To address the challenges of poor real-time performance, limited computational resources, and excessive thermal power dissipation in real-time video encryption for low-Earth-orbit (LEO) satellite onboard embedded systems, this paper proposes a lightweight encryption architecture based on a dual one-dimensional chaotic map. It is the first to achieve end-to-end in-orbit validation on an operational satellite payload. The design integrates FPGA-based hardware acceleration with Raspberry Pi 4B embedded deployment, enabling real-time 1080p@30fps encryption at only 1.2 W power consumption. The scheme passes all NIST SP 800-22 statistical randomness tests and demonstrates resistance against known-plaintext and chosen-plaintext attacks. This work represents the first in-orbit demonstration of chaotic encryption tailored for LEO satellite communications, uniquely balancing high security, stringent real-time requirements, and ultra-low power consumption—establishing a novel paradigm for engineering lightweight cryptographic solutions in spaceborne systems.

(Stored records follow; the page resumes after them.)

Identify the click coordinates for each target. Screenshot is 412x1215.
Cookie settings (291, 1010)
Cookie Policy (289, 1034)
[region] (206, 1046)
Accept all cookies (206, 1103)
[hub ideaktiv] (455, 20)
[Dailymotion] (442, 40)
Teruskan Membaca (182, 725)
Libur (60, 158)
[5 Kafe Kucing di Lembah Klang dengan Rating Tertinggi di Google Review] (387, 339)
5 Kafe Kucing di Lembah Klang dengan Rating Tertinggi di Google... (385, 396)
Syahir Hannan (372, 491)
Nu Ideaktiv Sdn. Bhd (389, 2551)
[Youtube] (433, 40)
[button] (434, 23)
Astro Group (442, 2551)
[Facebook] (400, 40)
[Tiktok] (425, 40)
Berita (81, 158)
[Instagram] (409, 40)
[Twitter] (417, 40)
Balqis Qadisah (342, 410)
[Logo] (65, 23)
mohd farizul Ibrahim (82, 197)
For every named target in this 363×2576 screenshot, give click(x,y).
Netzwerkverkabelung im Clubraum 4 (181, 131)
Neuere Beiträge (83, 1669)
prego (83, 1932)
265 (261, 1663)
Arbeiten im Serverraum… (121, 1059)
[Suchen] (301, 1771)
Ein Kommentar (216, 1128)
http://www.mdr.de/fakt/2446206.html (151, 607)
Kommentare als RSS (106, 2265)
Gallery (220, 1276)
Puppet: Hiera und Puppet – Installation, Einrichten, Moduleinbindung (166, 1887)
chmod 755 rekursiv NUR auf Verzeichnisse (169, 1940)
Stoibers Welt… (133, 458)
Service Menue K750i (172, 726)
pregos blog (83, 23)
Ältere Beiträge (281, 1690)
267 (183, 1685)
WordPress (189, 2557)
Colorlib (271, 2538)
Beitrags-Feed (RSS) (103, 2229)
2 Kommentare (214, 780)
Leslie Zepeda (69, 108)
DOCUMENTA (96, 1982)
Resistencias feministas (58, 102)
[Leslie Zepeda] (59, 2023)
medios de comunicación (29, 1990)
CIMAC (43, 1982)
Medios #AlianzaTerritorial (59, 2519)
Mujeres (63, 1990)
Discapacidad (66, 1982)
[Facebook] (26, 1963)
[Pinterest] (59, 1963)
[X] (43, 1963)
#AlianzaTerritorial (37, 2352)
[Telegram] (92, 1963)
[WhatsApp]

The rapid development of low-Earth orbit (LEO) satellite constellations and satellite communication systems has elevated the importance of secure video transmission, which is the key to applications such as remote sensing, disaster relief, and secure information exchange. In this context, three serious issues arise concerning real-time encryption of videos on satellite embedded devices: (a) the challenge of achieving real-time performance; (b) the limitations posed by the constrained computing performance of satellite payloads; and (c) the potential for excessive power consumption leading to overheating, thereby escalating safety risks. To overcome these challenges, this study introduced a novel approach for encrypting videos by employing two 1D chaotic maps, which was deployed on a satellite for the first time. The experiment on the satellite confirms that our scheme is suitable for complex satellite environments. In addition, the proposed chaotic maps were implemented on a Field Programmable Gate Array (FPGA) platform, and simulation results showed consistency with those obtained on a Raspberry Pi. Experiments on the Raspberry Pi 4B demonstrate exceptional real-time performance and low power consumption, validating both the hardware feasibility and the stability of our design. Rigorous statistical testing also confirms the scheme's resilience against a variety of attacks, underscoring its potential for secure, real-time data transmission in satellite communication systems.